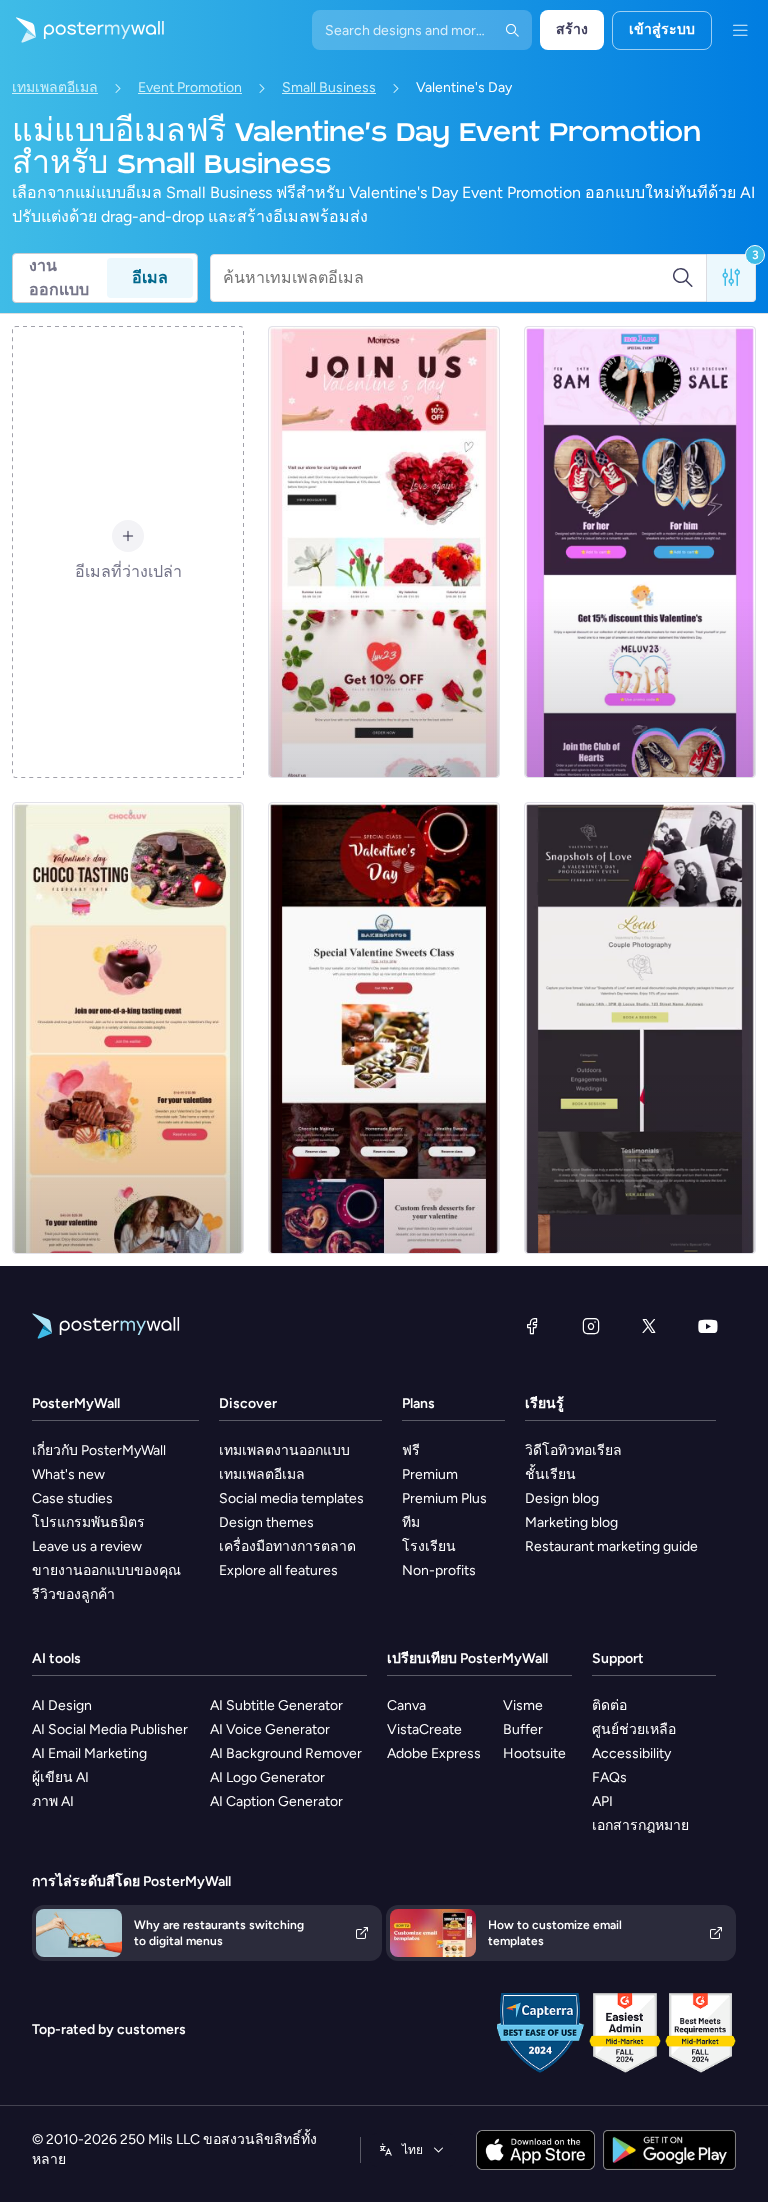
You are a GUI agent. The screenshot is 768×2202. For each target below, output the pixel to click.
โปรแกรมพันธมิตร (88, 1522)
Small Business (329, 87)
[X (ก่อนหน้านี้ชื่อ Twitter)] (649, 1326)
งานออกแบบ (59, 278)
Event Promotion (190, 87)
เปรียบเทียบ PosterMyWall (467, 1658)
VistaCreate (424, 1729)
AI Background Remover (286, 1753)
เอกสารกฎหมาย (640, 1825)
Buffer (523, 1729)
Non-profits (439, 1570)
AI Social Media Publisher (110, 1729)
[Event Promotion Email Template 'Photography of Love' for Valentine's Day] (640, 1028)
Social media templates (291, 1498)
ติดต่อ (609, 1705)
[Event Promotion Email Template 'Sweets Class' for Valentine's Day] (384, 1028)
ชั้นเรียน (550, 1474)
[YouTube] (708, 1326)
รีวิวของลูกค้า (73, 1594)
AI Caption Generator (276, 1801)
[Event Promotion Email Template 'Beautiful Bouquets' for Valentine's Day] (384, 552)
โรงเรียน (429, 1546)
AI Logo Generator (267, 1777)
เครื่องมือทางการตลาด (287, 1546)
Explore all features (278, 1570)
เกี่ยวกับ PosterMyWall (99, 1450)
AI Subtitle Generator (276, 1705)
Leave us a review (87, 1546)
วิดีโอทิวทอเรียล (573, 1450)
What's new (68, 1474)
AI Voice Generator (270, 1729)
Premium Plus (444, 1498)
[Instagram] (591, 1326)
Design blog (562, 1498)
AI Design (62, 1705)
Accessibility (631, 1753)
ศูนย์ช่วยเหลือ (634, 1729)
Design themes (266, 1522)
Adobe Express (434, 1753)
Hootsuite (534, 1753)
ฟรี (411, 1450)
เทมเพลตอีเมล (55, 87)
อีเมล (150, 277)
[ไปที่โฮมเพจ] (82, 30)
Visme (523, 1705)
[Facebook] (532, 1326)
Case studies (72, 1498)
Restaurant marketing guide (611, 1546)
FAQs (609, 1777)
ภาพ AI (53, 1801)
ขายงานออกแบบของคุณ (106, 1570)
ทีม (411, 1522)
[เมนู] (740, 30)
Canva (406, 1705)
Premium (430, 1474)
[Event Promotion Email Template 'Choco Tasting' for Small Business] (128, 1028)
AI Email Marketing (89, 1753)
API (602, 1801)
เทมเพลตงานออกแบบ (284, 1450)
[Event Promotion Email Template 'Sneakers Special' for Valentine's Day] (640, 552)
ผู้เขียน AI (60, 1777)
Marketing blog (571, 1522)
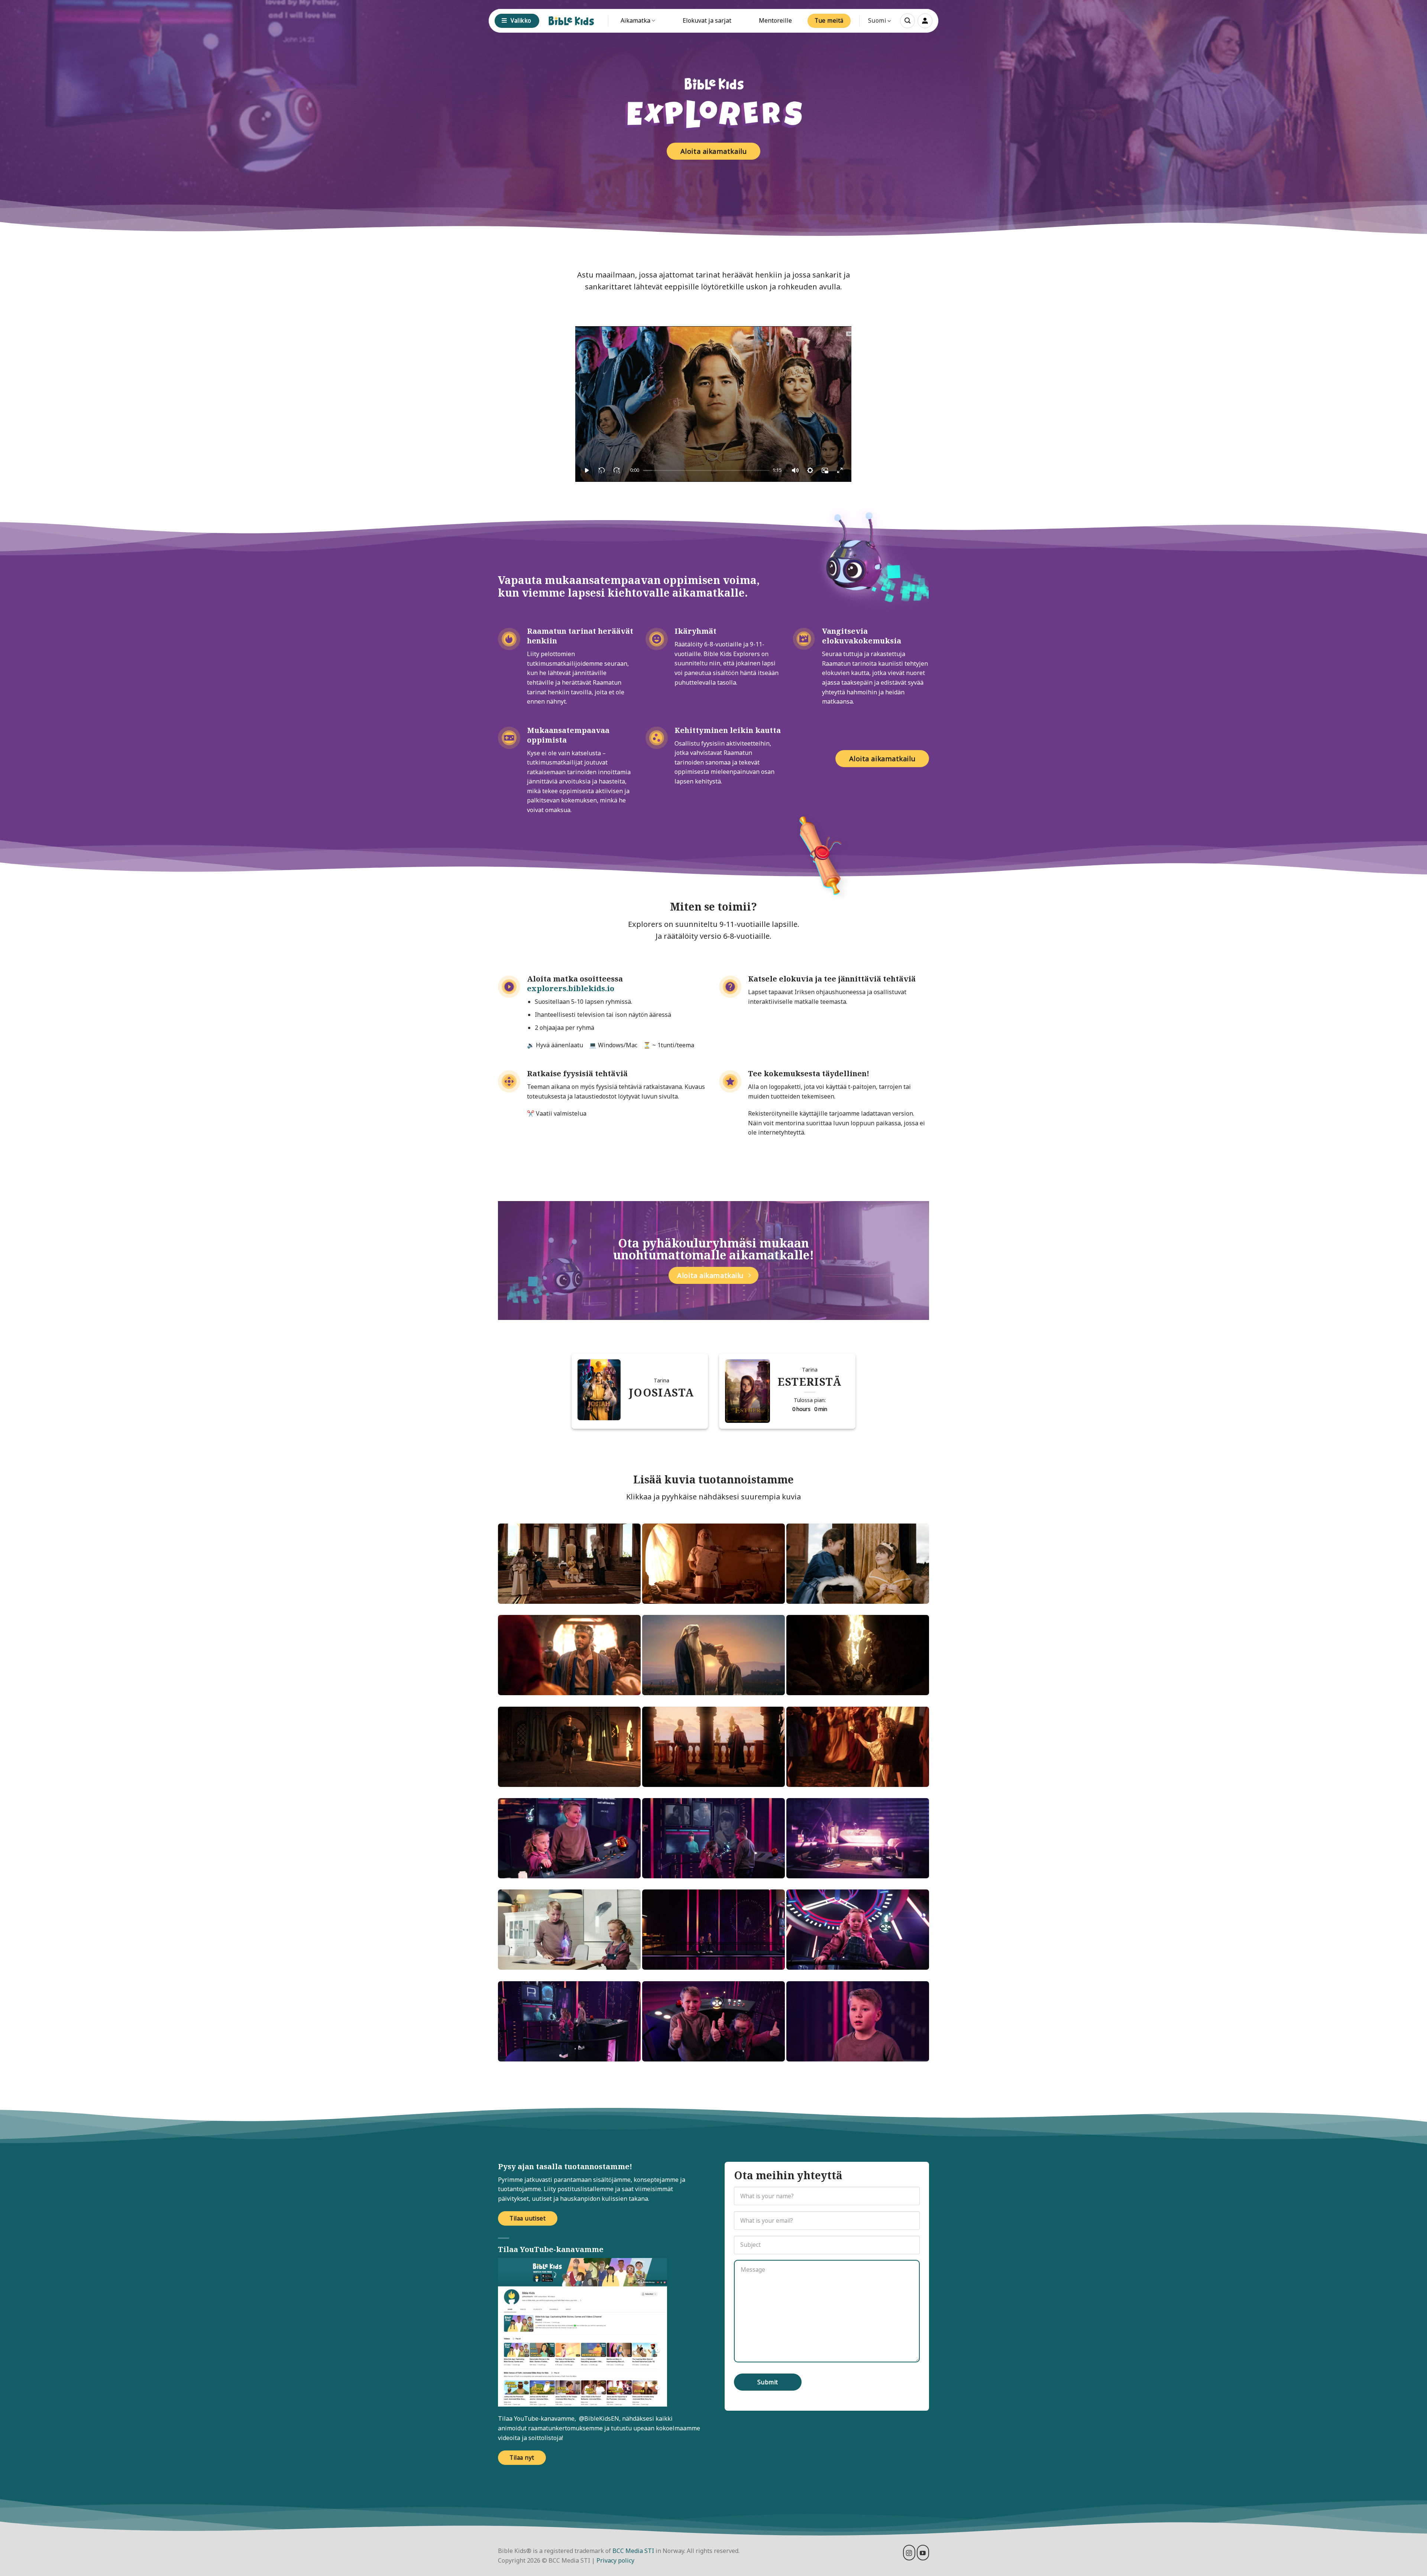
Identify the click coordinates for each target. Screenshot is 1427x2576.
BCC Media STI (633, 2551)
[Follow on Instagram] (909, 2552)
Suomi (877, 20)
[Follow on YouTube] (923, 2552)
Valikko (521, 20)
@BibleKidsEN (599, 2418)
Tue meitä (829, 20)
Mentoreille (775, 20)
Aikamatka (635, 20)
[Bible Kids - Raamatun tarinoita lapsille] (571, 21)
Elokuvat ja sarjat (707, 20)
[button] (907, 20)
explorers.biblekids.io (570, 988)
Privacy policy (615, 2560)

════

_Brief:_ Could you repeat, exactly and with nothing added, the lines from the top of the entries above through the line that holds "รีวิวของลูกค้า (73, 1594)", leaving out any pictures?

_Exercise solution:_
You are a GUI agent. The screenshot is 768×2202. For each target below, output the pixel to click.
โปรแกรมพันธมิตร (88, 1522)
Small Business (329, 87)
[X (ก่อนหน้านี้ชื่อ Twitter)] (649, 1326)
งานออกแบบ (59, 278)
Event Promotion (190, 87)
เปรียบเทียบ PosterMyWall (467, 1658)
VistaCreate (424, 1729)
AI Background Remover (286, 1753)
เอกสารกฎหมาย (640, 1825)
Buffer (523, 1729)
Non-profits (439, 1570)
AI Social Media Publisher (110, 1729)
[Event Promotion Email Template 'Photography of Love' for Valentine's Day] (640, 1028)
Social media templates (291, 1498)
ติดต่อ (609, 1705)
[Event Promotion Email Template 'Sweets Class' for Valentine's Day] (384, 1028)
ชั้นเรียน (550, 1474)
[YouTube] (708, 1326)
รีวิวของลูกค้า (73, 1594)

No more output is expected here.